Dans son discours fleuve du 10 juillet 1850, alors que la presse est en train d’être totalement muselée par les conservateurs arrivés au pouvoir, Victor Hugo, ici libéral, rappelle la valeur économique d’un journal. En pratiquant la censure, le pouvoir français « enrichit la librairie belge. » Il n’est plus question aujourd’hui de librairie belge ou française mais de capture des âmes. En rendant impossible la production d’un travail journalistique de qualité, par des systèmes de marginalisation et de dissuasion insidieux, le travail intellectuel s’appauvrit. Ce travail de dissuasion par le fisc, Hugo l’estime encore plus terrifiant que la censure explicite. La pression économique devient telle que la médiocrité est promue. Il ne s’agit pas simplement de la médiocrité des informations reçues, ce que l’on entend trop souvent, la faute à une lecture exclusivement utilitariste de l’information. Il est plutôt question de nos âmes, de la formation de l’homme, de ses capacités, diminuées ou augmentées, d’accéder à une intelligibilité de lui-même et du monde. Personne ne peut le faire seul. C’est un travail politique, collectif, dont on ne peut ignorer, sans mauvaise foi ou sans bêtise, la dimension sociale. Politiquement éloigné de Gramsci, écrivain d’un autre temps, Hugo reste pourtant un exemple éminent de cette « école humaniste » qui faisait peser sur le journalisme une haute mission éducative. « Sous peine d’amendes folles », la censure accompagne, selon ses mots, « la diminution de la gloire et de la grandeur de la France ». Le livre ou le journal brûlé, poursuit-il à la tribune, six jours avant le vote délétère de restriction de la presse par les conservateurs le 16 juillet 1850, « n’était plus que de la cendre ; mais cette cendre immortelle, le vent venait la chercher sur les marches du palais de Justice, et il l’emportait, et il la jetait dans toutes les âmes, comme une semence de vie et de liberté.

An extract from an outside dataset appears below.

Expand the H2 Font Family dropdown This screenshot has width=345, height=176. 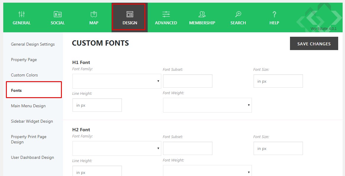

Désormais les livres ne sont plus brûlés mais marqués. »
De Hugo à Gramsci, le combat reste inchangé : le journalisme n’est pas et ne peut pas être le passe-plat du pouvoir, le porte-voix d’un gouvernement contre ce qui doit rester une protestation de la vie. Dans des accents deleuziens, les idées devancent toujours les hommes, Hugo nous rappelle, par-delà les siècles, qu’il ne faut jamais rien céder à « une protestation de ce qui n’est que le pouvoir contre la puissance ». Applaudissements nourris dans l’hémicycle. Le journalisme intégral, dont nous faisons ici un manifeste, ne différencie pas les genres, ne colle pas des étiquettes sur ce qui est de la philosophie, ce qui doit être de la littérature, ce qui devrait rester de la politique ou, pire encore, ce qui est censé valoir toujours pour de l’actu. Le genre est total, intégral ou il n’est rien.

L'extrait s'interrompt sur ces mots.